== EXERCISE INPUTS ==
——
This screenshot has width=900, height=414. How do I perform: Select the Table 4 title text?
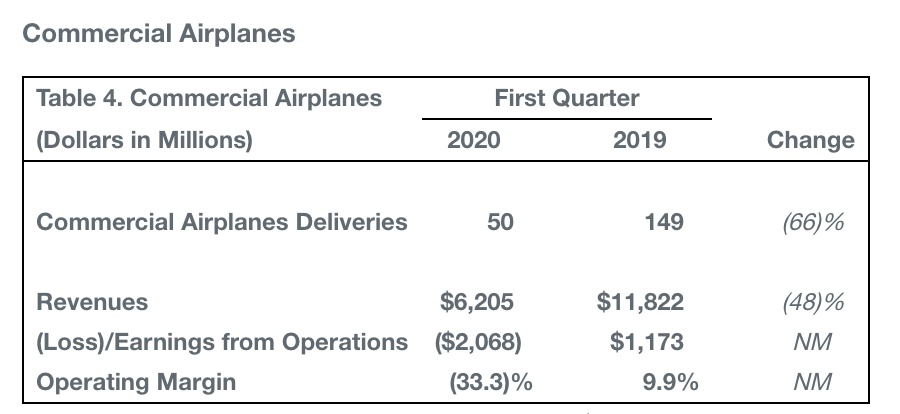click(x=209, y=98)
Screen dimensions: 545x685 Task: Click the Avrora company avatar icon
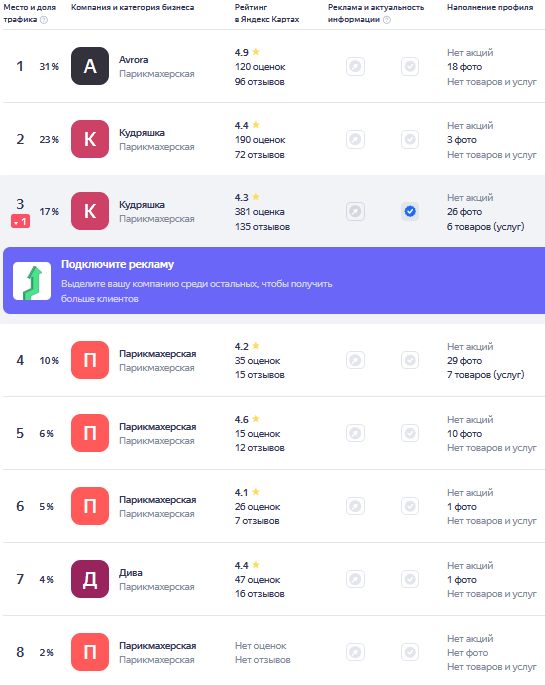[90, 66]
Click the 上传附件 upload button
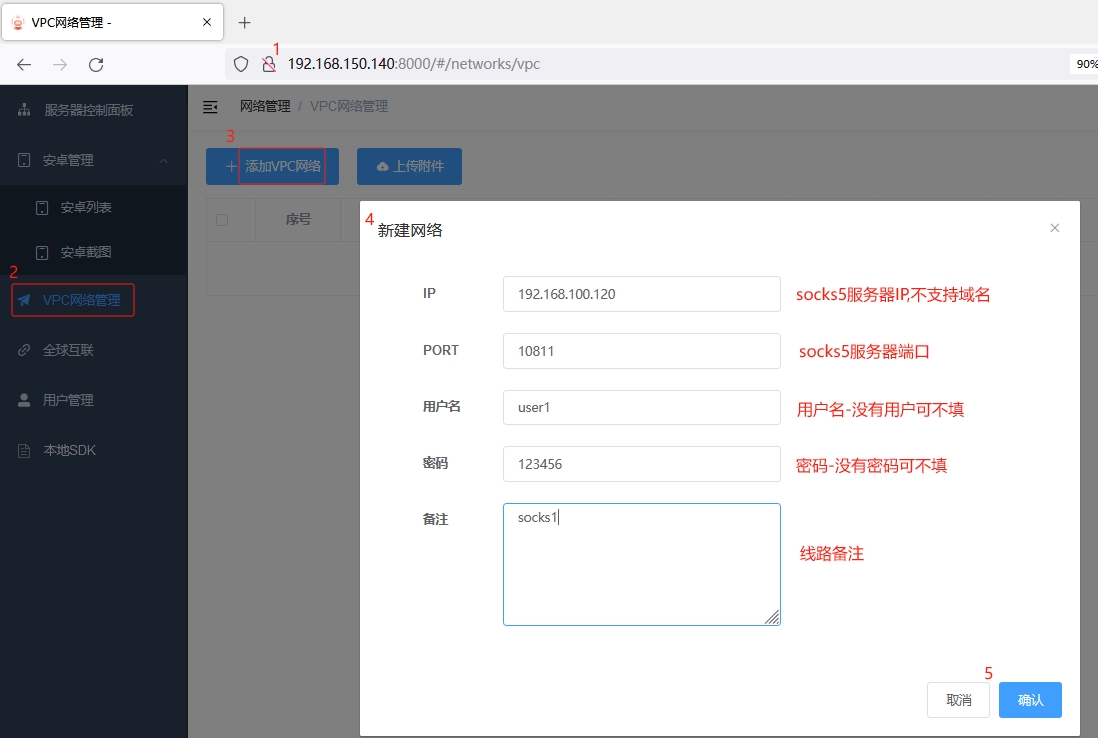The image size is (1098, 738). [x=409, y=167]
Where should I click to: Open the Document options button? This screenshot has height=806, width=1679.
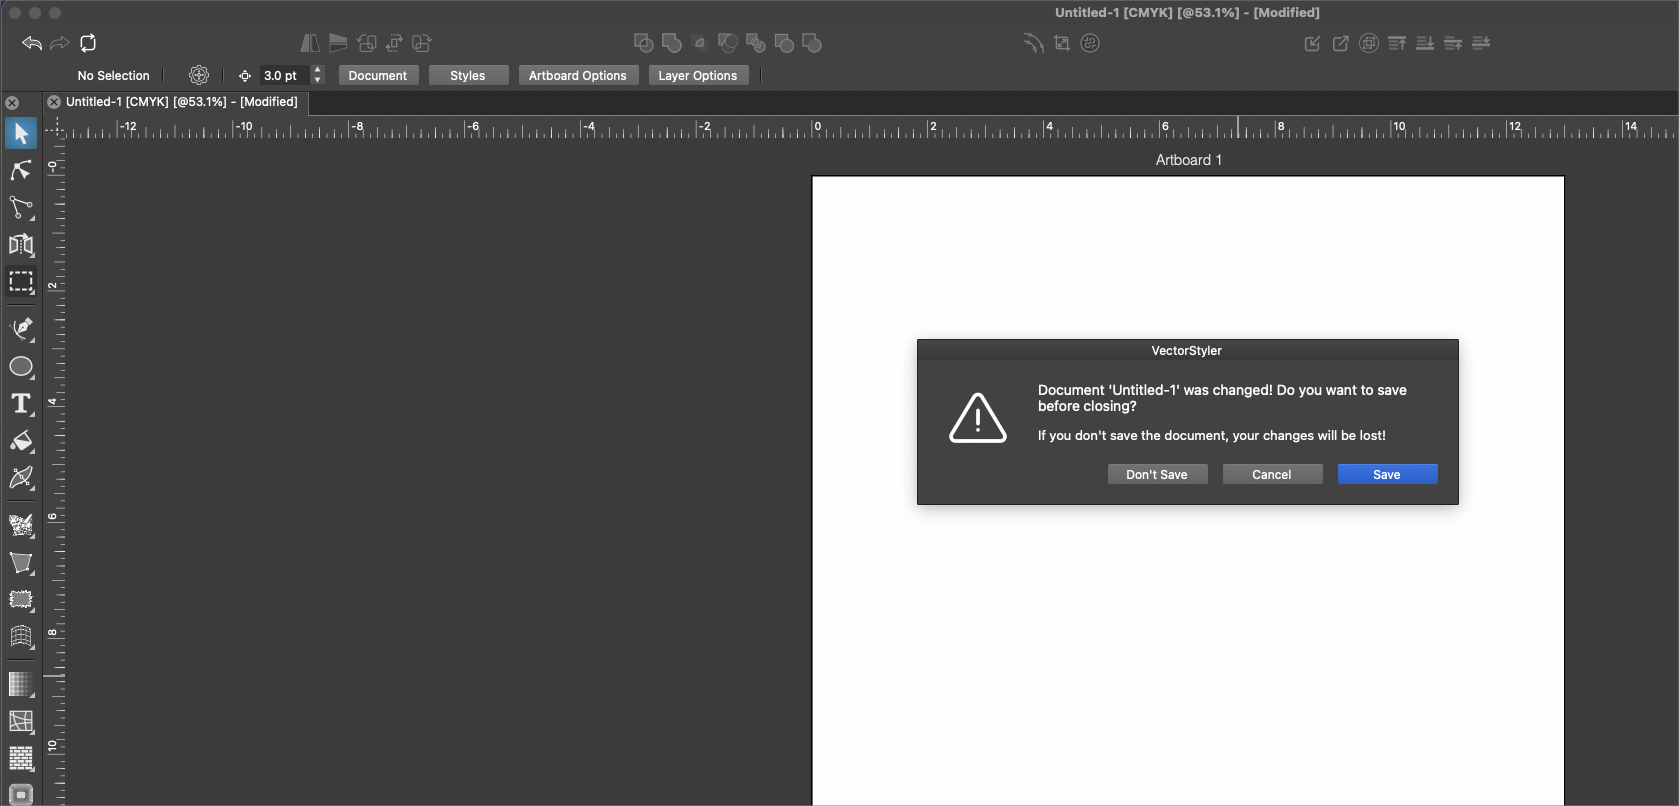pyautogui.click(x=378, y=76)
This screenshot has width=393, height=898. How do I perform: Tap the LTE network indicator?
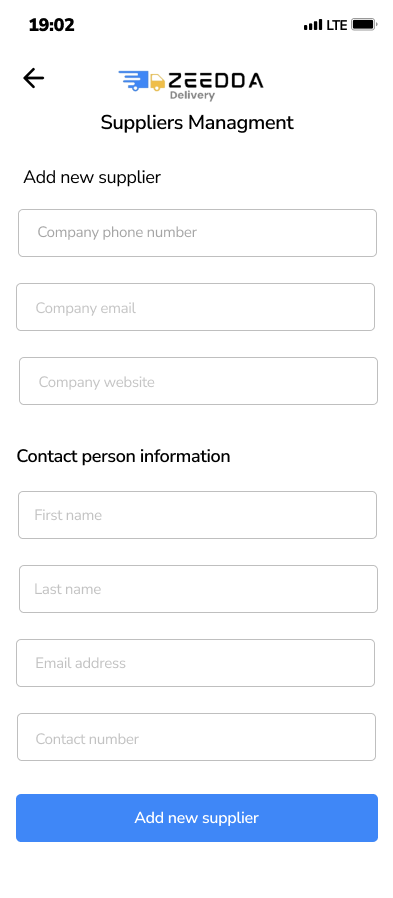337,25
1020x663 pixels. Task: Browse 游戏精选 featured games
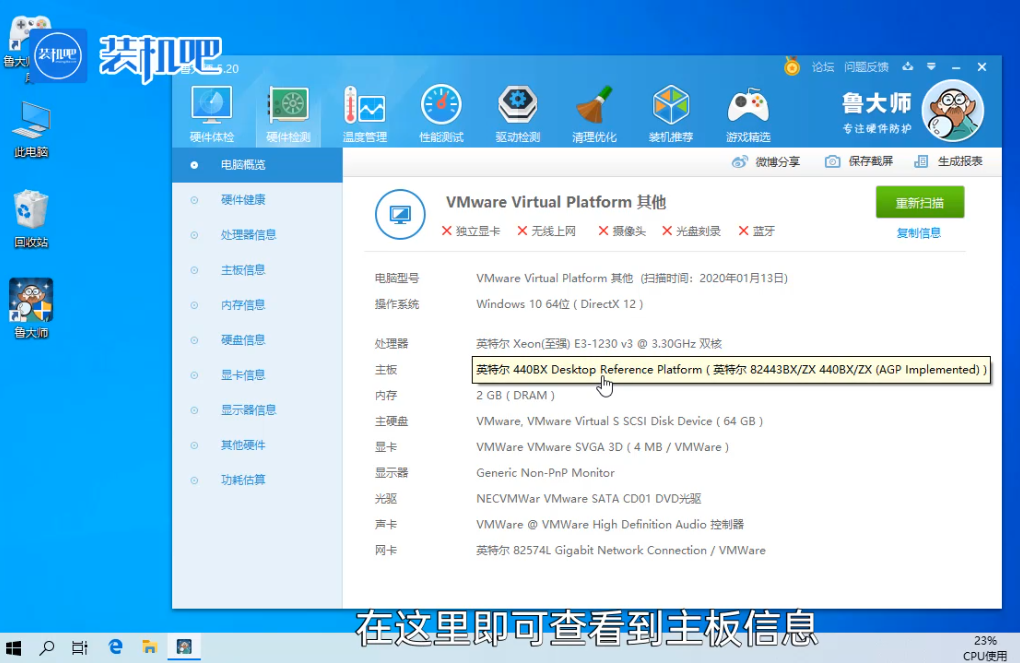pyautogui.click(x=746, y=110)
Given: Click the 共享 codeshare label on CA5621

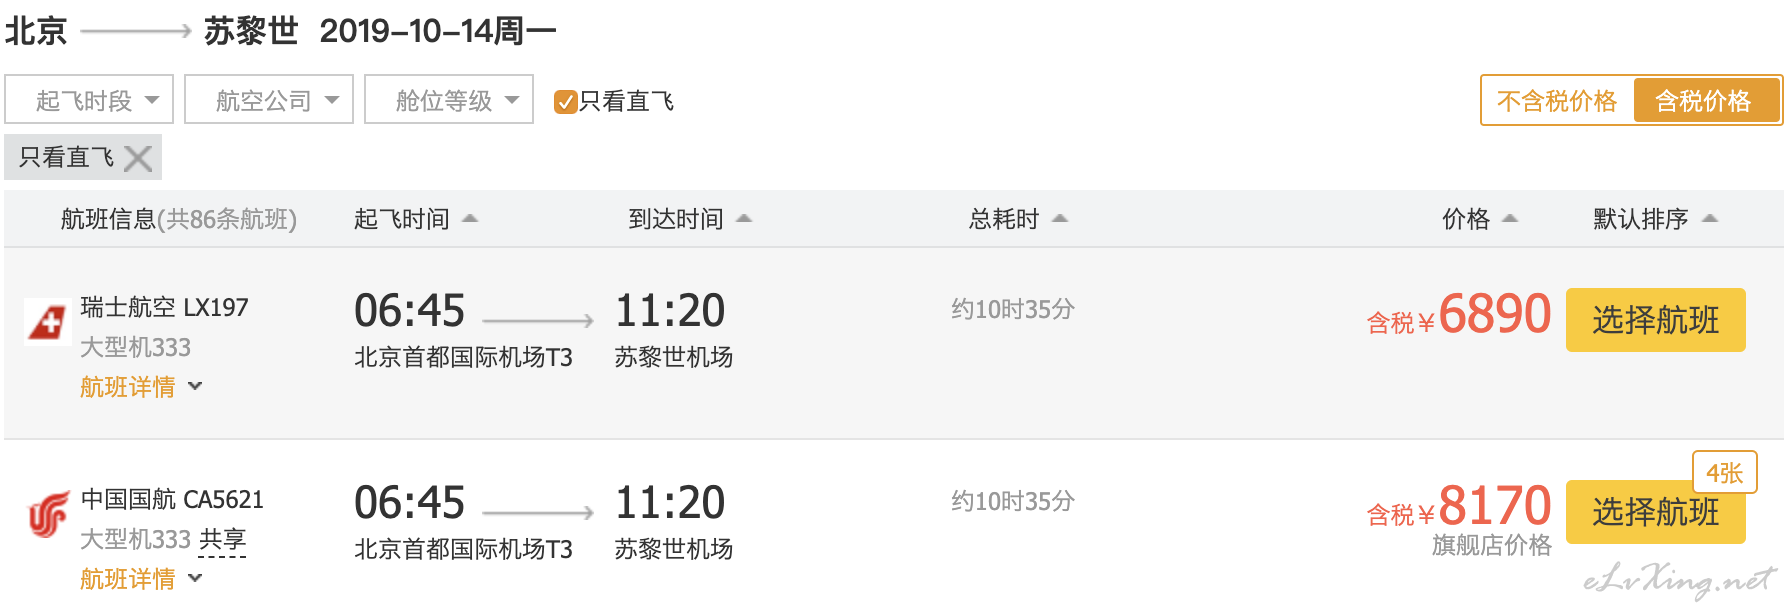Looking at the screenshot, I should pos(222,540).
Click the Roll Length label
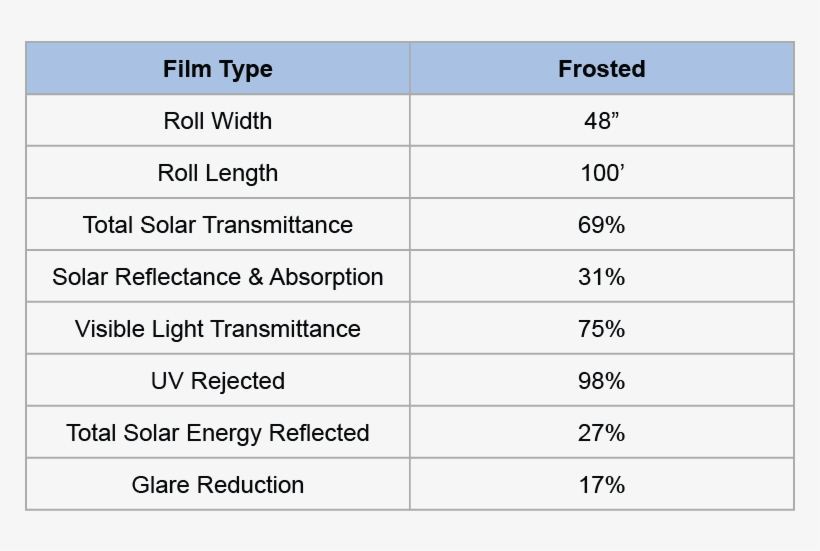 coord(218,173)
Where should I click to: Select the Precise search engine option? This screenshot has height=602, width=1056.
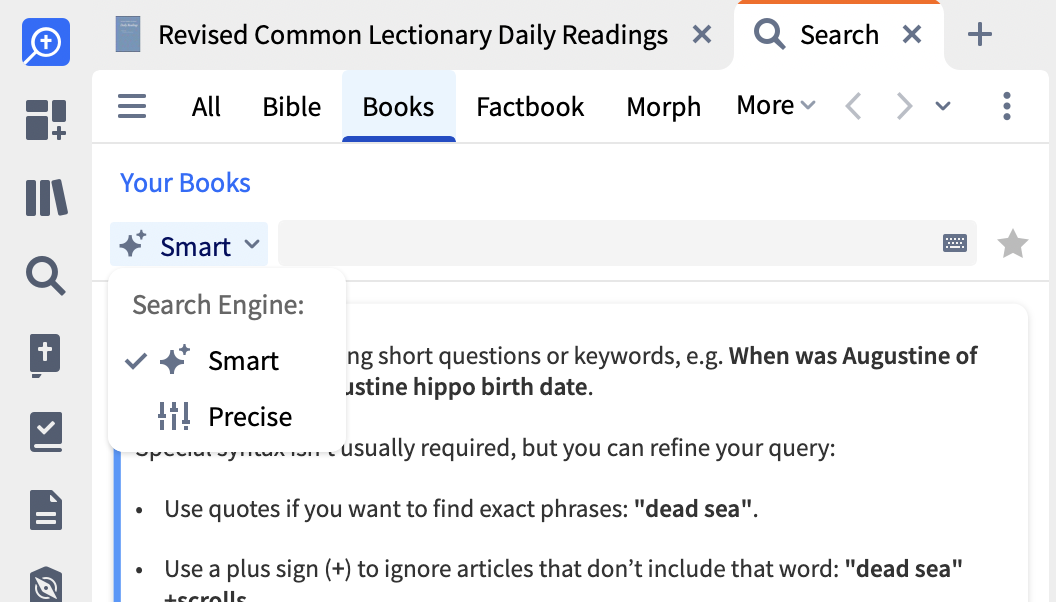click(250, 417)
——
== EXERCISE INSTRUCTIONS ==
Beginning at the line that contains "This screenshot has width=393, height=898.", give the remaining lines of the records again exactly, through the last one. Leave out pictures.

== REPLY TO THE EXERCISE ==
This screenshot has width=393, height=898. How do I perform: Tap the LTE network indicator?
337,25
1020x663 pixels. Task: Browse 游戏精选 featured games
pyautogui.click(x=746, y=110)
Given: Click the 共享 codeshare label on CA5621

Looking at the screenshot, I should pos(222,540).
Click the Roll Length label
 coord(218,173)
Where should I click to: Select the Precise search engine option? This screenshot has height=602, width=1056.
click(250, 417)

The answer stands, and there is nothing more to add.